On Monday I had the opportunity to help host a group of 29 5th and 6th grade girls at the Google office in Fremont. The students were from Madrona Elementary School just outside Seattle. The visit was coordinated by techbridge as part of an on going program with the Highline School District.
The kids were a lot of fun. We started the day with an ice breaker activity that I fumbled on a bit. It turns out I don’t have a favorite celebrity to talk about with an 11-year-old.
After the ice breaker we took them on a tour of the office. I still feel like Google offices are really just grown up playgrounds (with desks) and it was great fun to see how excited the kids were by everything. I think they were most impressed by the Fro-Yo machines and oddly the tiny retro phone booths folks use for making phone calls. I expected them to be impressed that we get pizza for lunch every day and that we have two rooms dedicated to playing videos games. We got lucky and when we went by the maker space there was someone in there doing some 3-D printing who was happy to explain to the girls how laser cutters and 3-D printers work. I think a lot of kids get turned off because most software isn’t tangible so it doesn’t feel “real” so seeing that software can be used to make tangible things was awesome.
After lunch the kids heard from my colleague Kathy about her job and then we took them to lunch in the cafe. One girl kept saying “I hope they have kale, I really want kale.” The kids enjoyed lunch in the cafe and I had a fun time talking to them. They were shocked that I didn’t know who Nick Jonas was. I asked them what they wanted to do when they grew up and the kale loving girl said she wanted to be a “space architect”.
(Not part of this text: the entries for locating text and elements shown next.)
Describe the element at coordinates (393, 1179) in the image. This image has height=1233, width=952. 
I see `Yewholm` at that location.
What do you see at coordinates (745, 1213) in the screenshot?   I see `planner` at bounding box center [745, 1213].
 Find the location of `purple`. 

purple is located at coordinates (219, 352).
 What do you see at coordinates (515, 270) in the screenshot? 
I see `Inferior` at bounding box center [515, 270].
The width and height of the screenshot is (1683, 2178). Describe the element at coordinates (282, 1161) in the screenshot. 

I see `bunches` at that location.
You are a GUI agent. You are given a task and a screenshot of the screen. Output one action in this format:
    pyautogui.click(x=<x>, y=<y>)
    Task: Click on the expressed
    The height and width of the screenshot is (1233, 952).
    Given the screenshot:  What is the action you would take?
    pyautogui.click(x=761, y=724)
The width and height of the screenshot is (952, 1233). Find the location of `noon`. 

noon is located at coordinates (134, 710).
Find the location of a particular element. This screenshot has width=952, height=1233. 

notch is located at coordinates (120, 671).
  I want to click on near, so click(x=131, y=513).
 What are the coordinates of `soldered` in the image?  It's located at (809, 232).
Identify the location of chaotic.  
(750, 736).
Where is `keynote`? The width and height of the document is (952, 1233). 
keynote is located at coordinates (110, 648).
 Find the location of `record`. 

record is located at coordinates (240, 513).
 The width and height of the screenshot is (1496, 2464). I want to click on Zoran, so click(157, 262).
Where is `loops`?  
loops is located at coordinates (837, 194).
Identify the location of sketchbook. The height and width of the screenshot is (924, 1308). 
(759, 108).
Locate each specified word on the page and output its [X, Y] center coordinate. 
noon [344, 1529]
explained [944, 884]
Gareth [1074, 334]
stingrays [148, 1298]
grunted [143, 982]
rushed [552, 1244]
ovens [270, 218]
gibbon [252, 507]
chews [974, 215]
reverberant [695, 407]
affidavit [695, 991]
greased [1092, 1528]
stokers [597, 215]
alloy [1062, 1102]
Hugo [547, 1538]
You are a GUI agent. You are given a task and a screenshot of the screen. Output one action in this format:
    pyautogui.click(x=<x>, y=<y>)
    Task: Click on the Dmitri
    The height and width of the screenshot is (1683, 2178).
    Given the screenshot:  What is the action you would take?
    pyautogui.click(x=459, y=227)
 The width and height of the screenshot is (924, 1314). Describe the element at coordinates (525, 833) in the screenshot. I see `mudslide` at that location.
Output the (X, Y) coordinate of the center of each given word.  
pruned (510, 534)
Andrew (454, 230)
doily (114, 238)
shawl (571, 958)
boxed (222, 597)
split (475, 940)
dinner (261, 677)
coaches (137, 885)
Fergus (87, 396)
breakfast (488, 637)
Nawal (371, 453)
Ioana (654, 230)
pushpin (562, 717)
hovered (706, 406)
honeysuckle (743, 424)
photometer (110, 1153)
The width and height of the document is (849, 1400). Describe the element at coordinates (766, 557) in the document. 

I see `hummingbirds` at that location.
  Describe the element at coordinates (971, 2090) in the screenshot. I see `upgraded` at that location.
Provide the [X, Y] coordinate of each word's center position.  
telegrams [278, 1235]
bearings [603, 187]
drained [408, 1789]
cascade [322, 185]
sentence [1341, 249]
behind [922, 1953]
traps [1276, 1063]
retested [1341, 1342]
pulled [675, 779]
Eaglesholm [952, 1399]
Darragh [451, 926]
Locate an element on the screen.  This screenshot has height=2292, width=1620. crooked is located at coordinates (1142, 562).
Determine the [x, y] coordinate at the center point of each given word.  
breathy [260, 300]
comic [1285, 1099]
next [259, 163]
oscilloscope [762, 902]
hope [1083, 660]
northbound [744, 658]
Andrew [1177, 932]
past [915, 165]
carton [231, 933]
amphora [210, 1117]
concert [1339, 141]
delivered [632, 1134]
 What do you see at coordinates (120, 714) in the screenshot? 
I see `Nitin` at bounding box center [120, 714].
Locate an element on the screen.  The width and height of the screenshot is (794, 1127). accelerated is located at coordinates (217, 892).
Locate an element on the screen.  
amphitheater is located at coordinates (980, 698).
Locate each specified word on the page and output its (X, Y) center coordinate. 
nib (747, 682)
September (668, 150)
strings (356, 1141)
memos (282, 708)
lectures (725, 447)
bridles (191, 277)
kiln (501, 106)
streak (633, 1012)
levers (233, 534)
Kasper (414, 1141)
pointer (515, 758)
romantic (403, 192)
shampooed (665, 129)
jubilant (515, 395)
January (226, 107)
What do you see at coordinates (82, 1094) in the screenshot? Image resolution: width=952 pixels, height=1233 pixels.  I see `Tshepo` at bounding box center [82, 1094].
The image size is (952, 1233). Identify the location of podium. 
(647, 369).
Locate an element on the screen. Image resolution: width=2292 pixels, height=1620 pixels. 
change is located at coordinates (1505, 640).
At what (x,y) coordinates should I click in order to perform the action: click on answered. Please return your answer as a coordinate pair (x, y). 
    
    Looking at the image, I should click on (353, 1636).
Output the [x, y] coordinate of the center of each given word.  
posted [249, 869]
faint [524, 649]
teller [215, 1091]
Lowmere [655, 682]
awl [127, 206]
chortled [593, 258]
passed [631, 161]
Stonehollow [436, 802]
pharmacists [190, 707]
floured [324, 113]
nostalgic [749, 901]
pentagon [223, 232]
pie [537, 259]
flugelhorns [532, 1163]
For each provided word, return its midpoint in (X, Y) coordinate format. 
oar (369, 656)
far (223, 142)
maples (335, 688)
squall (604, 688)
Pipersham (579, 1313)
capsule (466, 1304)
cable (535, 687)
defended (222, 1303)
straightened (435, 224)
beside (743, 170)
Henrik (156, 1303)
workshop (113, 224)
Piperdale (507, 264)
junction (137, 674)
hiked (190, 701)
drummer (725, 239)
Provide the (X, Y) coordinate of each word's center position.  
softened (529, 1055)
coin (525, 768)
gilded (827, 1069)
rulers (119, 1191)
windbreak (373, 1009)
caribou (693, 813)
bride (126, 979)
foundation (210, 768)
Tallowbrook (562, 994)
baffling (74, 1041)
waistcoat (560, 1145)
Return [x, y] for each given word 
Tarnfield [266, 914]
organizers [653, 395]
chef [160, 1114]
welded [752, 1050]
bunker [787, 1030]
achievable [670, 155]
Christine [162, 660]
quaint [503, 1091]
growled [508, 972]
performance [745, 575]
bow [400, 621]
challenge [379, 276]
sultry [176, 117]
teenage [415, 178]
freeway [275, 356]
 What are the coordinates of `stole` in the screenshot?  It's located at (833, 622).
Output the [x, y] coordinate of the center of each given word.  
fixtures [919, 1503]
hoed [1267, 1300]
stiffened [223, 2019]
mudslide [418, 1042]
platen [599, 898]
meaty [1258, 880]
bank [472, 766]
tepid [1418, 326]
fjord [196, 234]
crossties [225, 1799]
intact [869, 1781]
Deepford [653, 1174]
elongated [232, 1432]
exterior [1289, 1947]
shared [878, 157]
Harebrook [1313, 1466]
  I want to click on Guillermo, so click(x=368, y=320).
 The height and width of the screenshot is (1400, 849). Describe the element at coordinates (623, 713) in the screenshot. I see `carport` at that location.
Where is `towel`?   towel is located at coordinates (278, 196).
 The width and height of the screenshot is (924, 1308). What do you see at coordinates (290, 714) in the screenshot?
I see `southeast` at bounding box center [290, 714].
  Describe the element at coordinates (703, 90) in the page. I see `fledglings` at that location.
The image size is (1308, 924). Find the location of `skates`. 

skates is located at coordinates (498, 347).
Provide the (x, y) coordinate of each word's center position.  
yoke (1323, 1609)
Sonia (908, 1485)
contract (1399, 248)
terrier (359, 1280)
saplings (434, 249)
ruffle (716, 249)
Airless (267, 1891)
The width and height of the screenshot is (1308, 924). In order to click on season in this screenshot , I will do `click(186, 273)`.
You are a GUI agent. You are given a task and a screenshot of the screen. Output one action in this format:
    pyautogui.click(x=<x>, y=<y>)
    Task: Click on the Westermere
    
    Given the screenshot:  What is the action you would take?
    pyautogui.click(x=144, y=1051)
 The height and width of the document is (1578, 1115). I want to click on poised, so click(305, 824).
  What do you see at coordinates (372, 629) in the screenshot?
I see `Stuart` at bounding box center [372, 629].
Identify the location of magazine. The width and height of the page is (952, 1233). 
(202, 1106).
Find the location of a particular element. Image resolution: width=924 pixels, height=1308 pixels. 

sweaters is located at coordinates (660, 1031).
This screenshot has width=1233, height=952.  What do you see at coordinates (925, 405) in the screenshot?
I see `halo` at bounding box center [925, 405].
After lunch they had a workshop on binary numbers. I was dreading this since most 10 to 12-year-olds don’t really have a grasp on exponentiation. I also don’t really see how it is relevant to modern day programming. I use hex more than I use binary and I don’t use hex that often. The activity was from CS Unplugged and it went very well. The pedagogy was absolutely solid. Each girl made cards with 1, 2, 4, 8, and 16 dots. They then flipped the cards face up or face down to show if that bit was on or off. Some of the older girls figured things out quickly and didn’t need the cards after building a few numbers. Some of the girls needed the cards and had to count the dots to feel confident in their answers. Some girls made a second set of cards with numerals instead of dots. I was amazed that a couple slips of paper were all that was needed to make the activity accessible to kids with a huge range of ability.
For the very last part of the binary numbers workshop each girl took one card (one bit) and they stood in a row flipping their cards at the right time as we counted from 1 to 31. After they had counted up I started giving my group random numbers to form. When I gave them 19 the girl holding the one bit said “it is odd so my card is flipped forward”. That was my happy moment for the day. No one had taught her that she’d just extrapolated it from the activities we’d done. I went to another group that had 6 kids just in time to hear the girl holding the 32 say “being 32 is boring”. I then asked that group to make 56, 27, and 33 which they did after much conferring. Finally I asked them to make 63 and they said “We can’t make a number that big!” I responded “You can’t?” and then one girl said “It is all of us!” Those are the moments I love when I do these kinds of activities. It is so awesome to witness those light bulb moments.